There is a need for tools that specifically pinpoint wasteful work and guide developers to focus on code regions where the optimizations are demanded. Our observation, which is justified by myriad case studies in this paper, is that many inefficiencies show up as wasteful operations when inspected at the machine code level, and those which involve the memory subsystem are particularly egregious. Although this is not a new observation (Chabbi:2012:DTP:2259016.2259033; Wen:2017:REV:3037697.3037729; witch; Su:2019:RLS:3339505.3339628) in native languages, its application to Java code is new and the problem is particularly severe in managed languages. The following inefficiencies often show up as wasteful memory operations.
**Algorithmic inefficiencies:: **
frequently performing a linear search shows up as frequently loading the same value from the same memory location.
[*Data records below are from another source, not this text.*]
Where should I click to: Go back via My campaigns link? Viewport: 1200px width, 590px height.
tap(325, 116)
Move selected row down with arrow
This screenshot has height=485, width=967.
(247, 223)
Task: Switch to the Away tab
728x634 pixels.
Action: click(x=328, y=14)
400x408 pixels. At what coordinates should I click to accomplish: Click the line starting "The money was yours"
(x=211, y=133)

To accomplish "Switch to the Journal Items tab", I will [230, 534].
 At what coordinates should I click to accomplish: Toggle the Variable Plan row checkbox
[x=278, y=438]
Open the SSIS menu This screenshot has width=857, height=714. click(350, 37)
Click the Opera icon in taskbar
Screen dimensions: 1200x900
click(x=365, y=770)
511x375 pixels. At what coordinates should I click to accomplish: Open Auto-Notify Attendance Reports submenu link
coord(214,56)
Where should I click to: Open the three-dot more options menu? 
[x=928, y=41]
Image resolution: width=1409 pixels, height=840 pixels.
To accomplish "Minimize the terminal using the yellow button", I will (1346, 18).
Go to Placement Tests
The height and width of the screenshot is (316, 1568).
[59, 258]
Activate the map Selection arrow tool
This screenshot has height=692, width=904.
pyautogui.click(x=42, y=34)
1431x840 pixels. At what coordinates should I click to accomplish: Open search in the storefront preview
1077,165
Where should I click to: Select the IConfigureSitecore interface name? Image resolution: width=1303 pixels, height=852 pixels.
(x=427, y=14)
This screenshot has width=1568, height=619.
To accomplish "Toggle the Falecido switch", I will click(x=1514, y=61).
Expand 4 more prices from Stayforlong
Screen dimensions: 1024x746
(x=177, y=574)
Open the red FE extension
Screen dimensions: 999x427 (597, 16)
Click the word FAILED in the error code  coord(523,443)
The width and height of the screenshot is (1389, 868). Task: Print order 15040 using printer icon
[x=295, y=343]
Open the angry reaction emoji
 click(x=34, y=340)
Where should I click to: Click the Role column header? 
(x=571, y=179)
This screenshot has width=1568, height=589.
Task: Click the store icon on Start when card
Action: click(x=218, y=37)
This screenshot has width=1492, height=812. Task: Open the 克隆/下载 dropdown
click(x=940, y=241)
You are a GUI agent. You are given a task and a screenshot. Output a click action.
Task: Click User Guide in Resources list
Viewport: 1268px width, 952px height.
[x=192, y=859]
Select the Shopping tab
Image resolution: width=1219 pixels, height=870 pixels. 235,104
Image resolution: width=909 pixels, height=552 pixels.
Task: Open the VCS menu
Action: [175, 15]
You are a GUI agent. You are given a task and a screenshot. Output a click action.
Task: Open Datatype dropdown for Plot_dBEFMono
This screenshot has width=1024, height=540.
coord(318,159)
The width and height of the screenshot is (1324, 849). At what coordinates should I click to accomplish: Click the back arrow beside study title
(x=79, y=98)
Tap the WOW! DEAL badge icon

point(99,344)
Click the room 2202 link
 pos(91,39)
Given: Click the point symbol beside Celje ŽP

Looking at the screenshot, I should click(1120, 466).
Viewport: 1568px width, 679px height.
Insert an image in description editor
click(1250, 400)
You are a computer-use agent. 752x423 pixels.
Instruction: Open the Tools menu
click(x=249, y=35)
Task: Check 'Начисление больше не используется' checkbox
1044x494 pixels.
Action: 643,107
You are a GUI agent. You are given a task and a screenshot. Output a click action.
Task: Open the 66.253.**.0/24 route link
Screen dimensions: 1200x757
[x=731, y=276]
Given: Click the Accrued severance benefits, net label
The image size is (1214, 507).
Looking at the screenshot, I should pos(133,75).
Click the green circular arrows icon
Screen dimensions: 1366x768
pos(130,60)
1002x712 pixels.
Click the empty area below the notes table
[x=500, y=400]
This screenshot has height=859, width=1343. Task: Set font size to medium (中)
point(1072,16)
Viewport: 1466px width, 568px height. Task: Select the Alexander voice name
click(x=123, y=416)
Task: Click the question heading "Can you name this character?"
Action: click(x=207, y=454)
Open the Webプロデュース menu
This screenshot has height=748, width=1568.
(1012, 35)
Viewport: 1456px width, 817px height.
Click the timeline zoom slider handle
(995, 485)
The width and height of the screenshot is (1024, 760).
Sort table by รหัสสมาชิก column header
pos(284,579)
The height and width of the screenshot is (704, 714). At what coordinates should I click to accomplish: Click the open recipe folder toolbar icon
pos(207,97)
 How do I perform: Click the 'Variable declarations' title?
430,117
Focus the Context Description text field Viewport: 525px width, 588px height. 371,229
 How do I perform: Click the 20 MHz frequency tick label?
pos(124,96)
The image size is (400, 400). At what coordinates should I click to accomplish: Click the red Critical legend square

**Data structural inefficiencies:: **
using a dense array to store sparse data where the array is repeatedly reinitialized to store different data items shows up as frequent store-followed-by-store operations to the same memory location without an intervening load operation.
**Suboptimal code generations:****: **
missed inlining can show up as storing the same values to the same stack locations; missed scalar replacement shows up as loading the same value from the same, unmodified, memory location.
**Developers’ inattention to performance:****: **
recomputing the same method in successive loop iterations can show up as silent stores (consecutive writes of the same value to the same memory). For example, the Java implementation of NPB-3.0 benchmark IS (Bailey:1991:NPB:125826.125925) performs the expensive power method inside a loop and in each iteration, the power method pushes the same parameters on the same stack location. Interestingly, this inefficiency is absent in the C version of the code due to a careful implementation where the developer hoisted the power function out of the loop.
This list suffices to provide an intuition about the class of inefficiencies detectable by observing certain patterns of memory operations at runtime. Some recent Java profilers (Xu:2013:RTO:2509136.2509512; Nguyen:2013:CDC:2491411.2491416; Dhok:2016:DTG:2950290.2950360; toddler; ldoctor) identify inefficiencies of this form. However, these tools are based on exhaustive Java byte code instrumentation, which suffer from two drawbacks: (1) high (up to 200) runtime overhead, which prevents them from being used for production software; (2) missing insights into lower-level layers e.g., inefficiencies in machine code.